I purchased Andrew Bird’s “Noble Beast” on Amazon MP3 a couple of days ago.  It is one of the most expertly crafted rock albums that I have heard.

Today I am listening to a live recording of a Spoon show.  Spoon is not a brilliant band by any means, but their second record, “Kill the Moonlight”, is also in my top 10 best albums from cover-to-cover that I have ever heard.  Seriously, it is great.  Listening to “Kill the Moonlight” gives me goosebumps.  There are so many moments of innovative brilliance on the record.  It is a shame that they have so far been unable to recapture that magic on subsequent albums.

I think many bands, relationships, painters, writers, etc. experience similar moments of temporary brilliance.  That is why all of Kurt Vonnegut’s books are not as good as Bluebeard.  His brilliance is not omnipresent in his art, but make no mistake about it – Vonnegut was brilliant.  He has a library of material that greatly exceeds the art of N’Sync.  He was a pro.  A lifelong devotee to his art.
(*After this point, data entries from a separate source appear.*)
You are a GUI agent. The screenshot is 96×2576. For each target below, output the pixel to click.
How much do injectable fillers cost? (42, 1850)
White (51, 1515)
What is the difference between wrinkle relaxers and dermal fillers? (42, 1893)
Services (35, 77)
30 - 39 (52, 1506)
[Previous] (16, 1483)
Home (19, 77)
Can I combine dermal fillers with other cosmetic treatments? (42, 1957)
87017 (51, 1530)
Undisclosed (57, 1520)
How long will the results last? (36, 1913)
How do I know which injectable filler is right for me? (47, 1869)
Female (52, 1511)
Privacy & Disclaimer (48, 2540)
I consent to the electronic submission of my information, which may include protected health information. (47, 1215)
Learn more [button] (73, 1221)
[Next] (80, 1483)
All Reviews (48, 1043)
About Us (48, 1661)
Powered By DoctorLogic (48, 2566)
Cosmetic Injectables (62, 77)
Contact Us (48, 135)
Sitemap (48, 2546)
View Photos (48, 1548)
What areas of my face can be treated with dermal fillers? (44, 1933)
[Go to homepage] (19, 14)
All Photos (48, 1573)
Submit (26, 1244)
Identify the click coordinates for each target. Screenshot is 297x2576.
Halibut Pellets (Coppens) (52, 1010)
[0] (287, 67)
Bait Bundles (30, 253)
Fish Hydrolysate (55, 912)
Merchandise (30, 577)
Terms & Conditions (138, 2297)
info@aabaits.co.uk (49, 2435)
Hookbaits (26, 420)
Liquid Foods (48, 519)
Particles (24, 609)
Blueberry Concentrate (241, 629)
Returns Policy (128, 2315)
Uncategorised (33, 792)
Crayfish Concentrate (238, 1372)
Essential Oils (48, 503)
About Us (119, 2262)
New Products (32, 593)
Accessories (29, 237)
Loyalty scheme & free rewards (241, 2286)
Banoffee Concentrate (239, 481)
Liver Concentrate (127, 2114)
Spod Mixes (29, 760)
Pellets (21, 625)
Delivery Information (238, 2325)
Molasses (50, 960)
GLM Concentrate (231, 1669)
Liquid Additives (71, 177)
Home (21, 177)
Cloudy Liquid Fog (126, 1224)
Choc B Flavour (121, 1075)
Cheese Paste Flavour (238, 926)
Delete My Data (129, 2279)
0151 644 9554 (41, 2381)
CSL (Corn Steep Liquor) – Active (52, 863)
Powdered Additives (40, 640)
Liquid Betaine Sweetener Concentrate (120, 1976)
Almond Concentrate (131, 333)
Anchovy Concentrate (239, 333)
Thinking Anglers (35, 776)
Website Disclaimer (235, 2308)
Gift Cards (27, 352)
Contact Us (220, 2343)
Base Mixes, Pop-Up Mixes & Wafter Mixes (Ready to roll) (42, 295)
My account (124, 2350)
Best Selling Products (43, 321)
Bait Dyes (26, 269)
The Rolling Stones have made a career out of playing “Satisfaction” and “Sympathy for the Devil” – both brilliant songs.  But the majority of their work doesn’t deserve a second look.  Same with U2, Radiohead, and Bruce Springsteen.  Their longevity is based more on moments of long-lost brilliance than it is on any sort of art.  If anything, these bands do a disservice to their art by not mixing it up more.

So where does that leave me?  I don’t know.  I don’t have a hit, so it’s hard to say.  Put my best song on the radio with a promotional machine behind it, and we’ll see where we stand.  Brilliant songs don’t need airplay to be brilliant, but without airplay, nobody will know they are brilliant.  And airplay is more politics than it is music.  It is marketing and hand-shaking.

I wish we lived in a truly capitalistic world where the best music, hair gel, and cell phones would be the ones with the biggest reach.  But we don’t.